# TASK PROMPT
Please retype every record below exactly, leaving the pictures out.

.....

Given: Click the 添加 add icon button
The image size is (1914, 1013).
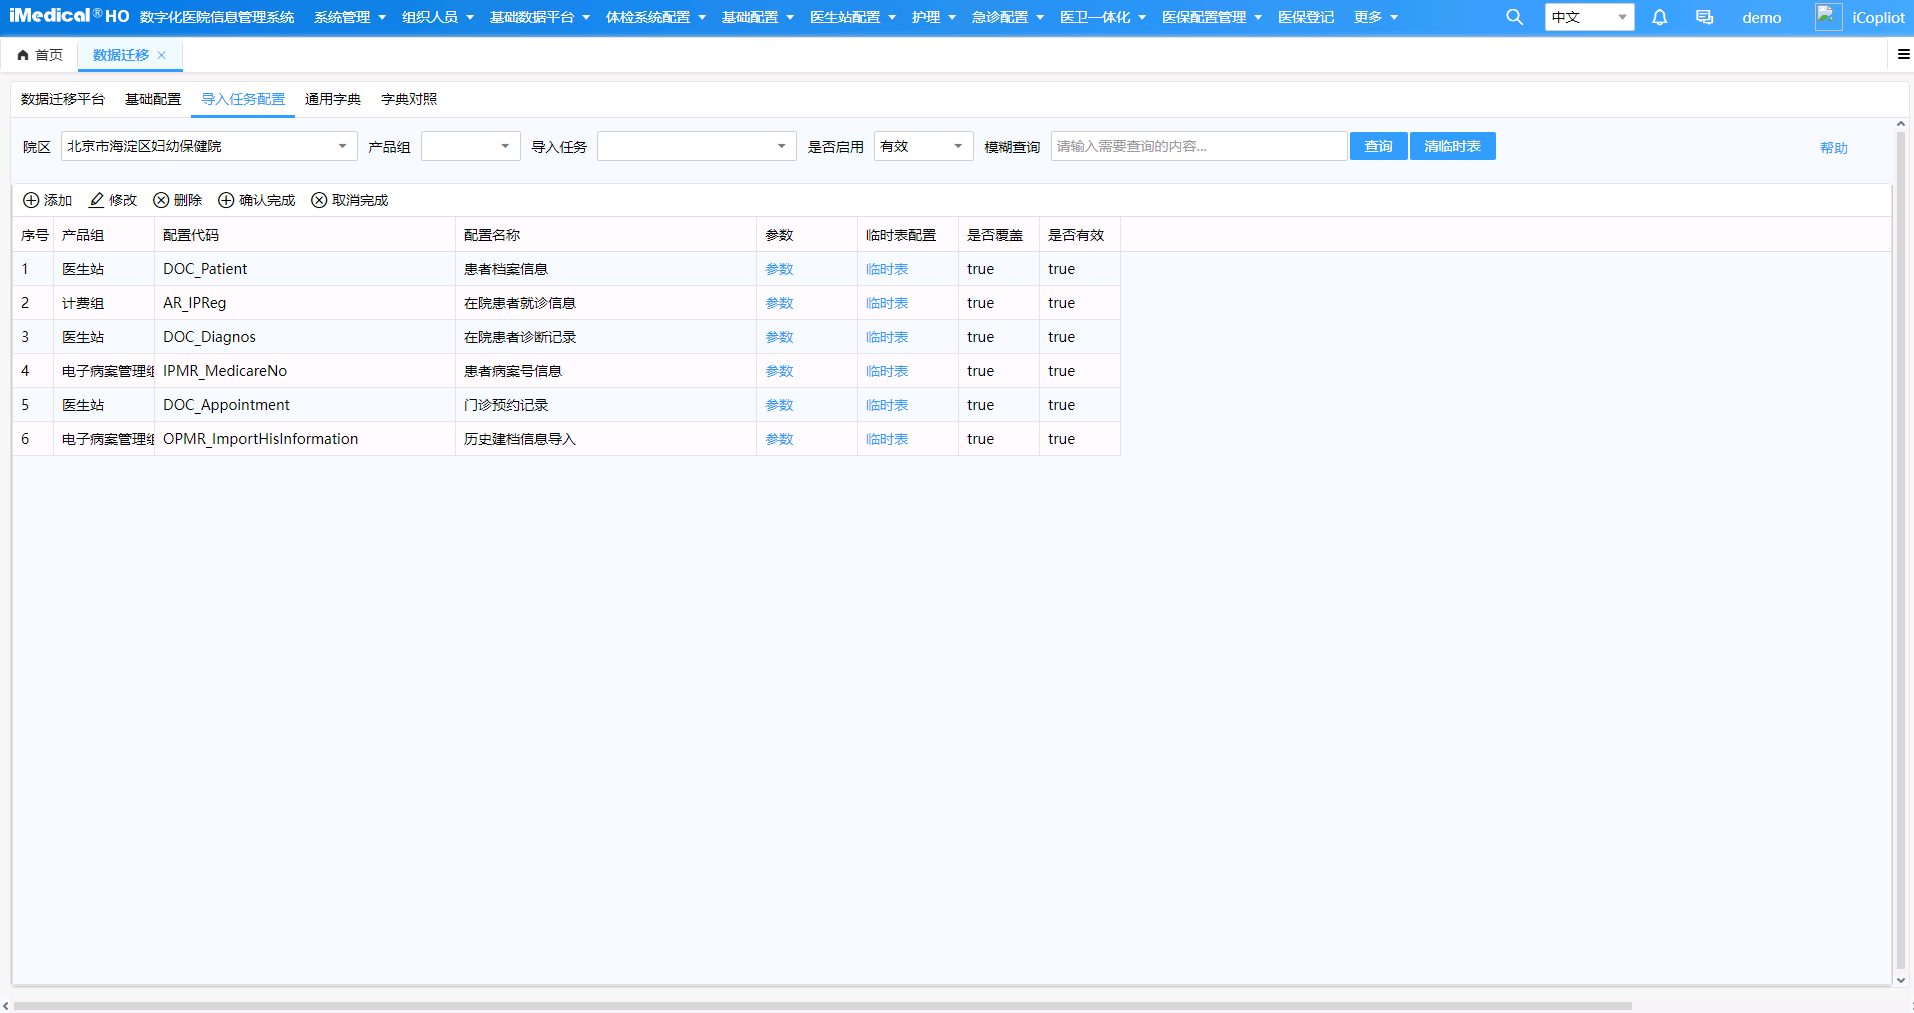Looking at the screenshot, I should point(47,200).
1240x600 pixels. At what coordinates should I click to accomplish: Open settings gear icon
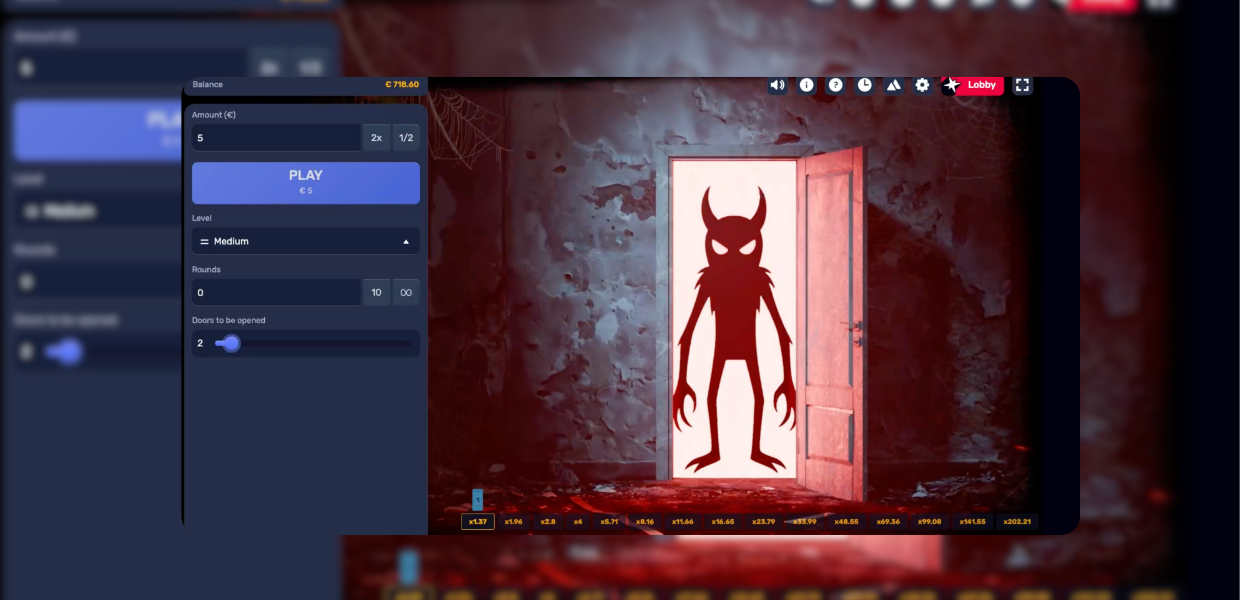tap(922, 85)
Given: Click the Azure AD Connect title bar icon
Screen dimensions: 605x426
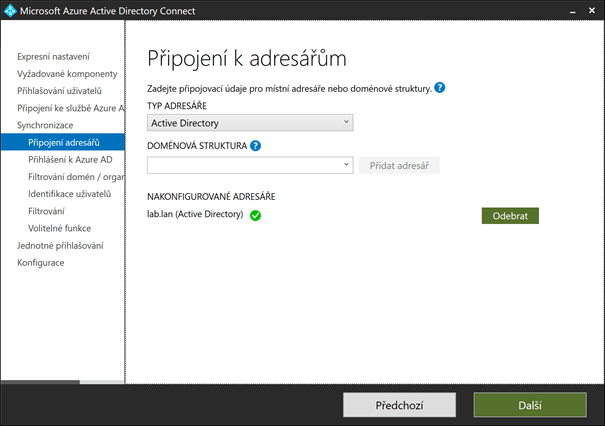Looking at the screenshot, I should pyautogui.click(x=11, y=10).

.....

# RESULT FOR THIS TASK
Given: Click the 添加 add icon button
The image size is (1914, 1013).
Looking at the screenshot, I should point(47,200).
1240x600 pixels. At what coordinates should I click to accomplish: Open settings gear icon
tap(922, 85)
Given: Click the Azure AD Connect title bar icon
Screen dimensions: 605x426
Looking at the screenshot, I should pyautogui.click(x=11, y=10).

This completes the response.